以上、実施形態におけるベルト駆動制御装置は、ベルト103が掛け渡された複数の支持回転体としての支持ローラ101,102,105のうち回転駆動力が伝達される駆動支持回転体である駆動ローラ105の回転を制御することにより、該ベルト103の駆動を制御するものである。このベルト駆動制御装置は、上記複数の支持ローラのうち、ローラ実効半径が異なるか、あるいはまた、自己に巻き付いたベルト部分のPLDが該ベルトの移動速度Vと自己の回転角速度ω1,ω2との関係に影響する度合いが互いに異なる2つの第1ローラ101及び第2ローラ102における回転角変位又は回転角速度の検出結果に基づいて、ベルト103の周方向におけるPLD変動により生じるベルト移動速度Vの変動が小さくなるように、駆動ローラ105の回転制御を行う制御手段としてのデジタル信号処理部を有する。本実施形態において、このデジタル信号処理部は、ベルト103の移動経路上における任意の地点を仮想のホーム位置として、PLD変動情報f(t)を求め、このPLD変動情報f(t)を用いて上記回転制御を行う。この装置によれば、上述のように、ローラ実効半径R1,R2の大きさ、ベルトの巻付角θ1,θ2、ベルトの材質、ベルトの層構造等によって、2つの従動ローラ101,102の回転角速度ω1,ω2から検出されるベルト周方向におけるPLD変動分の大きさが異なることを利用し、これらのローラ101,102の回転角変位又は回転角速度ω1,ω2から、ベルト移動速度Vとローラ101,102の回転角速度ω1,ω2との関係に与えるPLD変動を、その変動が複雑なものであっても、高い精度で特定することができる。
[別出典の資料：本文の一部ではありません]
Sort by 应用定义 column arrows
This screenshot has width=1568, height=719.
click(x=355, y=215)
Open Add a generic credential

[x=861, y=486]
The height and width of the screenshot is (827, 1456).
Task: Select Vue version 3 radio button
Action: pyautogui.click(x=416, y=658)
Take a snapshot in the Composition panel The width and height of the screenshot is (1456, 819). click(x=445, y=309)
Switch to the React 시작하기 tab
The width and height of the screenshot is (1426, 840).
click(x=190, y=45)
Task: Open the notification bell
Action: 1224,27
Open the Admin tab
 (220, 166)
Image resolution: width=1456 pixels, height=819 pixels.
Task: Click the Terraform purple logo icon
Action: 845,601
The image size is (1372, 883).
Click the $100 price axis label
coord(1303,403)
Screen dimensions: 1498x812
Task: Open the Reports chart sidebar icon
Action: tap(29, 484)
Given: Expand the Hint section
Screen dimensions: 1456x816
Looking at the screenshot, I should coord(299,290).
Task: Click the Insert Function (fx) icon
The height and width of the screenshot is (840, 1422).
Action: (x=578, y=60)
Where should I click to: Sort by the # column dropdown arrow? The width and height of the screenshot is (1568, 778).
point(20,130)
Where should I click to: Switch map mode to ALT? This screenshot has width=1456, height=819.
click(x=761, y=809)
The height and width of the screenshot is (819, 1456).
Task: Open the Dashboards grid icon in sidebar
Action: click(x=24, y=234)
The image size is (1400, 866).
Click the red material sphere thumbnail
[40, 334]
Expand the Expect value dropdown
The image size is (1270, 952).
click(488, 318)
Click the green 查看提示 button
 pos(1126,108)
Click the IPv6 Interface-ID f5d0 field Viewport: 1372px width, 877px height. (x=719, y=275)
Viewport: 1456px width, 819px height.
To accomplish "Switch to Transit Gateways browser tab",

これにより、PLD変動によるベルト移動速度の変動が小さくなるように、ベルト103を高精度で駆動制御することができる。
そして、本実施形態においては、PLD変動の認識方法において説明したように、2つのローラ101,102間のベルト搬送区間(距離)とベルト全搬送区間(周長)との比が1:(2Nb+1)の関係となるようにローラ配置し(ただし、「Nb」は自然数である。)、同一時刻にそれぞれ検出した2つのローラ101,102の回転角変位又は回転角速度ω1,ω2の検出結果に基づいて得られるデータ(上記数7に示した式の左辺のデータ)、又は、これらのローラ101,102の一方を等角速度ω01に維持した状態で他方の回転角変位又は回転角速度ω2に基づいて得られるデータは、2つのPLD変動情報f(t),f(t−τ)が含まれた検出情報であることから、上記数7に示す式に従い、一方のPLD変動情報の係数が1となる規格化を行い、フィルタ長が(2Nb+1)のFIRフィルタ処理を行い、1/(1−G2Nb+1)を乗算した処理結果をPLD変動情報として用いて上記回転制御を行う。FIRフィルタ処理とは、入力された時間関数に対して、それぞれ2Nb個の異なるゲインを与えるとともに、上記2つのローラ101,102間をベルト103が移動するのに要する移動時間である遅れ時間τに基づき、該入力された時間関数の位相を遅らせ又は進ませたものに対し、該入力された時間関数を含む(2Nb+1)個のデータを加算する加算処理を行うものであって、第n個目の加算処理前における該ゲインとして第n個目のゲインは、Gをn乗したものを用い、該所定時間τとして第n個目の位相遅れ(進み)量は、τをn倍したものを用いて行うものである。このとき、上記数9に示す式で示されるゲインGが1とは異なるように、上記2つの支持回転体のPLD変動実効係数κ1,κ2及び該2つの支持回転体における実効半径R1,R2を設定する。このような処理は、FIRフィルタを利用して行うことができるので、安定した処理が可能となる。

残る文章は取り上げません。